Some records:

** BEGIN **

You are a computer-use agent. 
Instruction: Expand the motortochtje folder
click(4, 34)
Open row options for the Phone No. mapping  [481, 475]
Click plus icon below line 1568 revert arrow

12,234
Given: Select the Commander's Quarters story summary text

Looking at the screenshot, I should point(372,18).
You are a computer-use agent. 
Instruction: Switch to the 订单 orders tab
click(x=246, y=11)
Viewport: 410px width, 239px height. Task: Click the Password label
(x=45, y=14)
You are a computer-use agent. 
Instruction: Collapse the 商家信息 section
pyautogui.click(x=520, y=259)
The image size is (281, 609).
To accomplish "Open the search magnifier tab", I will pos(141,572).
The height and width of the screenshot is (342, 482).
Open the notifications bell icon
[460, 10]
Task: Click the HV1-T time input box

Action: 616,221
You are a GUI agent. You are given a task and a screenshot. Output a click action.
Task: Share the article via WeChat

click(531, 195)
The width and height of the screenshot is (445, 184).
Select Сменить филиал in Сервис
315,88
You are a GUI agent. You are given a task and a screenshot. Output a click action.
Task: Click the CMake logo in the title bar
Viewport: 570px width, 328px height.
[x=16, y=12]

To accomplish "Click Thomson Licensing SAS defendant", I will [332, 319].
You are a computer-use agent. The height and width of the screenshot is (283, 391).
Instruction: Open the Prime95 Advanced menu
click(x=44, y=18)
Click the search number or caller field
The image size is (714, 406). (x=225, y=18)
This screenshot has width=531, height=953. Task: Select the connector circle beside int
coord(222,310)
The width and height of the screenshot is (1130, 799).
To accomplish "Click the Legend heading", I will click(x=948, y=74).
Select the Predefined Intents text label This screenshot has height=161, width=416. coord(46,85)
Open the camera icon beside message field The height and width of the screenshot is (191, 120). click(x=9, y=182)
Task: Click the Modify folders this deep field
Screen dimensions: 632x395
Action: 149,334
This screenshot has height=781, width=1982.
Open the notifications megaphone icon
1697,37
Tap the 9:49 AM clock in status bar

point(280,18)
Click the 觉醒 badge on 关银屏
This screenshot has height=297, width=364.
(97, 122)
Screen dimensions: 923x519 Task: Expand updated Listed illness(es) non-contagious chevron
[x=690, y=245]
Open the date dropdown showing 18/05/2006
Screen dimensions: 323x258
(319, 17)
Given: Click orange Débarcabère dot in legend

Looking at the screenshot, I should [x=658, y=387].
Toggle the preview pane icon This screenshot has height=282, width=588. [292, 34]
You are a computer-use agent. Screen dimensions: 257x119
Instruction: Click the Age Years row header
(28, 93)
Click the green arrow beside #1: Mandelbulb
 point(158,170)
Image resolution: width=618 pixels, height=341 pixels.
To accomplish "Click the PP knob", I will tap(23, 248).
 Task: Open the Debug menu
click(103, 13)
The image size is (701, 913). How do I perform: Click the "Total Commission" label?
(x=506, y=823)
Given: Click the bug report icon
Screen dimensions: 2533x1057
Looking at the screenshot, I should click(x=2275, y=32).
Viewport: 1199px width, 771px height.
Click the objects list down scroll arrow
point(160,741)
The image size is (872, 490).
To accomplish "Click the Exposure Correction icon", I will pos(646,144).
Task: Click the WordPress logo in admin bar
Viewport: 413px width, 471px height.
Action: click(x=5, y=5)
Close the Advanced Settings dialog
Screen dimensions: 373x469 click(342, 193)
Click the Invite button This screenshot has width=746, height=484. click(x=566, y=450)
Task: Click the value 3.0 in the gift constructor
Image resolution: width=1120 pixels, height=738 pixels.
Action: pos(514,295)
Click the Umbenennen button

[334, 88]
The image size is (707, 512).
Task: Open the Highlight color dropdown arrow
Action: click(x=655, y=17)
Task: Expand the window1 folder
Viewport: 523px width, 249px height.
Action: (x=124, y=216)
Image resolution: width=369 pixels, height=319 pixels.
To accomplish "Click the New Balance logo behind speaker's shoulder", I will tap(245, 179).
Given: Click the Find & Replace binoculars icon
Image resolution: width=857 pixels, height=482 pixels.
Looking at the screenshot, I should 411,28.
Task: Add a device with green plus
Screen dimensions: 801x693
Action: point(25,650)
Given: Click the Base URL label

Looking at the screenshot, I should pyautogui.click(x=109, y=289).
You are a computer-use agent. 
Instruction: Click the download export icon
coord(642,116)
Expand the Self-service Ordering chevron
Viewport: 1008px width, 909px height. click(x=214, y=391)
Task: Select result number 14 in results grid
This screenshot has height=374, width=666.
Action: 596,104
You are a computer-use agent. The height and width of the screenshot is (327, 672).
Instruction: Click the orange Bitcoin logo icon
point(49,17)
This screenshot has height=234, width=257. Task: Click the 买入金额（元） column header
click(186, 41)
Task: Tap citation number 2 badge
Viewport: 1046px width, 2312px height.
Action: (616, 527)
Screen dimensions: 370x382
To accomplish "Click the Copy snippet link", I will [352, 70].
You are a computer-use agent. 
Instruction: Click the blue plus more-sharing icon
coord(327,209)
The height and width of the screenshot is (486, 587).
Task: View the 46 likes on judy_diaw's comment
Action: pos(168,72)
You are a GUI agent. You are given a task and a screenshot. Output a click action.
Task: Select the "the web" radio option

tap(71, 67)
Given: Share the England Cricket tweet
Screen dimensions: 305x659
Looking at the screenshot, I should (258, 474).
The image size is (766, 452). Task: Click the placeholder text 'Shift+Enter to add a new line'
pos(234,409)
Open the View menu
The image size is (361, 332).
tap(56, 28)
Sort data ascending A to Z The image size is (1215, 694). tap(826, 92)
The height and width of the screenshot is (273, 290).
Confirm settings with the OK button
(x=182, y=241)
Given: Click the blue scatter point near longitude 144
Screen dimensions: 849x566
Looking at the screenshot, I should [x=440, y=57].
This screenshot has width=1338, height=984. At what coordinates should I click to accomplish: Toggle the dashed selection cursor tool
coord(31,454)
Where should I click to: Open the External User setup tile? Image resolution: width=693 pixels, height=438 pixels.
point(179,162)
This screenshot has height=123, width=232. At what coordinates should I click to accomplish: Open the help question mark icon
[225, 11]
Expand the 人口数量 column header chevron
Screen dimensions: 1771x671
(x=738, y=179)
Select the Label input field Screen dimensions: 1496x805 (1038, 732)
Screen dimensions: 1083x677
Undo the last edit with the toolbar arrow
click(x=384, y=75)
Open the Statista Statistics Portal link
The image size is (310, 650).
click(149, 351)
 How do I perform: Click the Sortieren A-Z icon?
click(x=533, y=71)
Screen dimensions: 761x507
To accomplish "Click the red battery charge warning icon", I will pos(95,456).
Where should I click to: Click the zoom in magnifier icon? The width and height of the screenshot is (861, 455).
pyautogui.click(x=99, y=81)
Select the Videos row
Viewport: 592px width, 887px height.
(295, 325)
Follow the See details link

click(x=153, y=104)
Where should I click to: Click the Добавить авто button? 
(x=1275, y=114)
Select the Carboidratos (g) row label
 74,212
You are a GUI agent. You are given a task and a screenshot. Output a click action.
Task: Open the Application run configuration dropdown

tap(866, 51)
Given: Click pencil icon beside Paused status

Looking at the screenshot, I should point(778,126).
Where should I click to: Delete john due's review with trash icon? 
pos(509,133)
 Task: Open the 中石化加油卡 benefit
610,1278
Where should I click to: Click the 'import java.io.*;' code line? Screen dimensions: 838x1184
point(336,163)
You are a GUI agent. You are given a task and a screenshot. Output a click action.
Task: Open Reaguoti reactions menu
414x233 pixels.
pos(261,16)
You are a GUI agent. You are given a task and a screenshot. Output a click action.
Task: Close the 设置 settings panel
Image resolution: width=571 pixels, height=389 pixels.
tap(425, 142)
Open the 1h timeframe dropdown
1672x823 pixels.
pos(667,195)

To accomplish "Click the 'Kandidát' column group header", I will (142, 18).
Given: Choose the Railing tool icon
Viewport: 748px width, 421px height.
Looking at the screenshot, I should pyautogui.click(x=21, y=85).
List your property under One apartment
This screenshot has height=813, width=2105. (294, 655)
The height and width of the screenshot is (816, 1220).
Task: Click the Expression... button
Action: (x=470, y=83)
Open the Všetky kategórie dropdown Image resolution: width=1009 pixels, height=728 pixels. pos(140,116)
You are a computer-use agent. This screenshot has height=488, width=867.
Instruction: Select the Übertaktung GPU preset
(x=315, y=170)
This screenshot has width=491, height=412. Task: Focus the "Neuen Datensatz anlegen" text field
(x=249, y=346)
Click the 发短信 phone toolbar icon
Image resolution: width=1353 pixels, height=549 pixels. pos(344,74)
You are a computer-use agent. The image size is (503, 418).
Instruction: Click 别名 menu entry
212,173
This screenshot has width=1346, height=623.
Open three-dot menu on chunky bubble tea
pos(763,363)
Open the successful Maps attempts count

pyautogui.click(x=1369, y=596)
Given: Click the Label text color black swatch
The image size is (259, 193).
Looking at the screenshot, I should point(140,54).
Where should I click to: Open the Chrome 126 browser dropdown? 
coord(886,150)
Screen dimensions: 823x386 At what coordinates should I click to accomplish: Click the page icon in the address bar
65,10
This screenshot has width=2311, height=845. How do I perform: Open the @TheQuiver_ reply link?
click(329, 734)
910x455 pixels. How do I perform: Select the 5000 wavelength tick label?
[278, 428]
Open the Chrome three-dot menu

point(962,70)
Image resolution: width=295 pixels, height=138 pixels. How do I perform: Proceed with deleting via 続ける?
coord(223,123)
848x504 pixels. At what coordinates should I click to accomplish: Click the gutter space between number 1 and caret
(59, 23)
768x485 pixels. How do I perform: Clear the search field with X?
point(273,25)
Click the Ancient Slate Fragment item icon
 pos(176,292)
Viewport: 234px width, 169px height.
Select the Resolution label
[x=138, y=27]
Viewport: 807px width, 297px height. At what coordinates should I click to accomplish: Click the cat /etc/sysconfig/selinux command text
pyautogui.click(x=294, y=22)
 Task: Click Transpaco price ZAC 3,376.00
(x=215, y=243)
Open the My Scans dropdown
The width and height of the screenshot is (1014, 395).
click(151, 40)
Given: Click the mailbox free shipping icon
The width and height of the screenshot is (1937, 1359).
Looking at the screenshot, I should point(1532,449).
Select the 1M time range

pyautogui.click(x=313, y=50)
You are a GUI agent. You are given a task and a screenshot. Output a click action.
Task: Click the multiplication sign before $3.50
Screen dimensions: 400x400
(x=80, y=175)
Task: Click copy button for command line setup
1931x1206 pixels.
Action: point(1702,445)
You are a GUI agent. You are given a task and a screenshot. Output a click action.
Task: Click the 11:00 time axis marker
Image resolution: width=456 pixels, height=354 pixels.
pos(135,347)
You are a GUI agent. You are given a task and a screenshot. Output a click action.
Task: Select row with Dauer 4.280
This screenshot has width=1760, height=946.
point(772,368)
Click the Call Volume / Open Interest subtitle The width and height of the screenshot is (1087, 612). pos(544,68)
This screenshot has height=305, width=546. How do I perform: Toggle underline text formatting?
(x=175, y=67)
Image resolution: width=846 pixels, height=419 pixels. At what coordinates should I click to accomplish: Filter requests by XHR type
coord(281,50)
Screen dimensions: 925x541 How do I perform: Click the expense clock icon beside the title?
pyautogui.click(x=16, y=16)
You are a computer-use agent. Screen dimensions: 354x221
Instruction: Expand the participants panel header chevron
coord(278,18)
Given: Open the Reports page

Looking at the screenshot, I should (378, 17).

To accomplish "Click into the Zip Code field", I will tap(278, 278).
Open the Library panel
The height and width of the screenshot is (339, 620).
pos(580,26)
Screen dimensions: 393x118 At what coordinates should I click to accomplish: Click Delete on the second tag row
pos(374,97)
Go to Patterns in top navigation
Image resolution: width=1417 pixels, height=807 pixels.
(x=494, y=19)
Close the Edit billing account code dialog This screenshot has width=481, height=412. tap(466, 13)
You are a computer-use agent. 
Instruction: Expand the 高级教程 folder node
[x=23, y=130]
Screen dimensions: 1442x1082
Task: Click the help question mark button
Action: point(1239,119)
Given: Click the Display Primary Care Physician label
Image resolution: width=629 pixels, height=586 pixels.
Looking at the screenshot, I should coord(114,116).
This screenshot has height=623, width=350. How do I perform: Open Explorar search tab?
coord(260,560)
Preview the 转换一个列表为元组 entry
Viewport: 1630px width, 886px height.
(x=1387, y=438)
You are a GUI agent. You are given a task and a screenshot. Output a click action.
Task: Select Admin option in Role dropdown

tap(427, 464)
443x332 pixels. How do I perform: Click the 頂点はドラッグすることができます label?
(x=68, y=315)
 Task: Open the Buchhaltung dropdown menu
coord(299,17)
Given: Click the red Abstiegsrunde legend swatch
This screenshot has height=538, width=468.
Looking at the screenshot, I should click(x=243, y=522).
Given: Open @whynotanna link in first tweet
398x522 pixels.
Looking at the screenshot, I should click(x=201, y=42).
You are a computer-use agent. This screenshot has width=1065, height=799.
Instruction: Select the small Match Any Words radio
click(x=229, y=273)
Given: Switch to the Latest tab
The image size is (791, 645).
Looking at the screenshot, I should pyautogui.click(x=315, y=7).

** END **

Convert the lines of the listing between the line containing "This screenshot has height=305, width=546." and the line containing "Close the Edit", inclusive, into a JSON list of strings with one string per line, omitting blank lines.

- **Task answer**
[
  "This screenshot has height=305, width=546. How do I perform: Toggle underline text formatting?",
  "(x=175, y=67)",
  "Image resolution: width=846 pixels, height=419 pixels. At what coordinates should I click to accomplish: Filter requests by XHR type",
  "coord(281,50)",
  "Screen dimensions: 925x541 How do I perform: Click the expense clock icon beside the title?",
  "pyautogui.click(x=16, y=16)",
  "You are a computer-use agent. Screen dimensions: 354x221",
  "Instruction: Expand the participants panel header chevron",
  "coord(278,18)",
  "Given: Open the Reports page",
  "Looking at the screenshot, I should (378, 17).",
  "To accomplish \"Click into the Zip Code field\", I will tap(278, 278).",
  "Open the Library panel",
  "The height and width of the screenshot is (339, 620).",
  "pos(580,26)",
  "Screen dimensions: 393x118 At what coordinates should I click to accomplish: Click Delete on the second tag row",
  "pos(374,97)",
  "Go to Patterns in top navigation",
  "Image resolution: width=1417 pixels, height=807 pixels.",
  "(x=494, y=19)",
  "Close the Edit billing account code dialog This screenshot has width=481, height=412. tap(466, 13)"
]